(Beyond Pesticides, August 25, 2008) A recent study by Spanish researchers has found a connection between an ncreased risk of childhood obesity and exposure to the organochlorine pesticide and contaminant hexachlorobenzene (HCB) before birth. Entitled “Exposure to hexachlorobenzene during pregnancy increases the risk of overweight in children aged 6 years,” the article was published online by Acta Paediatrica at the end of July. Found as a contaminant in the wood preservative pentachlorophenol, widely used in the U.S., HCB is extremely persistent in the environment. The Environmental Protection Agency (EPA) says it “has been listed as a pollutant of concern to EPA’s Great Waters Program due to its persistence in the environment, potential to bioaccumulate, and toxicity to humans and the environment.”

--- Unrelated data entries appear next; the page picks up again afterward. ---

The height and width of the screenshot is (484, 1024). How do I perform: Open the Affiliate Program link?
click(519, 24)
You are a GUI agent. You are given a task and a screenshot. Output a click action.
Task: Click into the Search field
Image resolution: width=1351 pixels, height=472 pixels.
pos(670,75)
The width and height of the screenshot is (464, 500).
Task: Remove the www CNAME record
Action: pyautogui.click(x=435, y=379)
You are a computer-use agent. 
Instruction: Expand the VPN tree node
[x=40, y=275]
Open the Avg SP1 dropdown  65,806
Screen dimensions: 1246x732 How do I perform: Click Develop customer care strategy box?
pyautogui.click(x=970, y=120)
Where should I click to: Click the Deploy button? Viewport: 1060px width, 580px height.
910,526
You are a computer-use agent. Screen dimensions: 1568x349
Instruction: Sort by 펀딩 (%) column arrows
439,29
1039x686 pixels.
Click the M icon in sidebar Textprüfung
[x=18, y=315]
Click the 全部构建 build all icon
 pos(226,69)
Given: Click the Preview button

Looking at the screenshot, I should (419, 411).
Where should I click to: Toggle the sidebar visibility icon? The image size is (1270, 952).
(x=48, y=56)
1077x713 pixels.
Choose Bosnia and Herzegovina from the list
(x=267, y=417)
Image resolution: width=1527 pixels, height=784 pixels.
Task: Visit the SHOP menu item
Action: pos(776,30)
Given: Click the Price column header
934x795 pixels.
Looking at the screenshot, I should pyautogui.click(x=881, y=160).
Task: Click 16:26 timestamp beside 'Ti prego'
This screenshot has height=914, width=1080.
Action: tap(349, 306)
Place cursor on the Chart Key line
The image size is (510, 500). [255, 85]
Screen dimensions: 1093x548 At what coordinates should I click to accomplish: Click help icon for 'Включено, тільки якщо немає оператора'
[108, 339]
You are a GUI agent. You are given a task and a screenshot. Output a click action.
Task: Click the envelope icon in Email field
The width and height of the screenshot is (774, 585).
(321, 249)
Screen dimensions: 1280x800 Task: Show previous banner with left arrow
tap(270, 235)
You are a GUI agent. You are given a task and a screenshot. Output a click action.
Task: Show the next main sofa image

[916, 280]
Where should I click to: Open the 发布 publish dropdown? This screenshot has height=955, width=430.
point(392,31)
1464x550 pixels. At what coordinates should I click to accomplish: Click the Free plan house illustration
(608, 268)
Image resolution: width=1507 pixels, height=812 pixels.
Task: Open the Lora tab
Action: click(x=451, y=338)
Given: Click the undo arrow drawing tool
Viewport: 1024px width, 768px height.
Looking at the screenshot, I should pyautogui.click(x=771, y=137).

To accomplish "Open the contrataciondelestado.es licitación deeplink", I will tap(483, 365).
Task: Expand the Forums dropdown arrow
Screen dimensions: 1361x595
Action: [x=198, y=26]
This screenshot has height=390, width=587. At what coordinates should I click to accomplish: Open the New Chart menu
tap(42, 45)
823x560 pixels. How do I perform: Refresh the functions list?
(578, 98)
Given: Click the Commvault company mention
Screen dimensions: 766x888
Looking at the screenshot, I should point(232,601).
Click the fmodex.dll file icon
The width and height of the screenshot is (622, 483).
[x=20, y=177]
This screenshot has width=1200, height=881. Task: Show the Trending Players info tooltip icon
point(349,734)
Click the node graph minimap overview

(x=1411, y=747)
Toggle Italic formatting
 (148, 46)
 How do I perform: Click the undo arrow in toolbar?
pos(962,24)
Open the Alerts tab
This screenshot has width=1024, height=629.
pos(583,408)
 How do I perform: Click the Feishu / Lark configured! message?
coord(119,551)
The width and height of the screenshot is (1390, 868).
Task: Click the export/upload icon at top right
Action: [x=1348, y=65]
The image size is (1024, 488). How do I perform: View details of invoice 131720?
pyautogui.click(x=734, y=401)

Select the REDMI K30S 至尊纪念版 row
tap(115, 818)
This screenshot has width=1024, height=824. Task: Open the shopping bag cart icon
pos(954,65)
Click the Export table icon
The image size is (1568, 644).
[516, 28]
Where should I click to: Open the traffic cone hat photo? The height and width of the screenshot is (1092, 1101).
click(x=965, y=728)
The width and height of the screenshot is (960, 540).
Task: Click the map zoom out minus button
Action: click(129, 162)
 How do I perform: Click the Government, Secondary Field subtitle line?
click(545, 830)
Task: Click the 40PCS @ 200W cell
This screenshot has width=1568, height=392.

Researchers studied 405 infants in Menorca, Spain. They measured persistent organic pollutants (HCB, PCBs, p,p’-DDE, and p,p’-DDT) in their cord blood and then measured each child’s height and weight at 6.5 years of age. “Overweight” was defined as the 85 percentile or higher on the US National Center for Health Statistics/WHO reference body mass index (BMI). They also took into account information about the mothers, such as age, education, socio-economic status, smoking, alcohol use, weight, and diet.
All 405 children studied had contaminants in their cord blood. P,p’-DDE averaged the highest level, and p,p’-DDT had the lowest. The median level of HCB was third-highest, at 0.68 ng/mL. The children in the group with highest HCB exposure also had the highest exposure to the other organochlorines, and their mothers were older and had higher BMI. The children in this group also had the highest BMI. After sorting factors like the mother’s weight during pregnancy, HCB exposure related to obesity remained significant. Children with higher exposure had a 1.7 risk of being overweight compared to the low exposure group, and a risk of 2 for obesity.
The researchers concluded, “The prevalence of obesity has increased at an alarming level of at least 300 million people worldwide. Additionally, other diseases like diabetes will increase in prevalence as well. Protection for this possible diabetes epidemic is needed. The risk on increased BMI at a young age, caused by prenatal exposure to OCs like HCB, has to be minimized. Therefore, it is important that pregnant women are informed about the possible effects on prenatal exposure to HCB on the BMI of the child later in life.”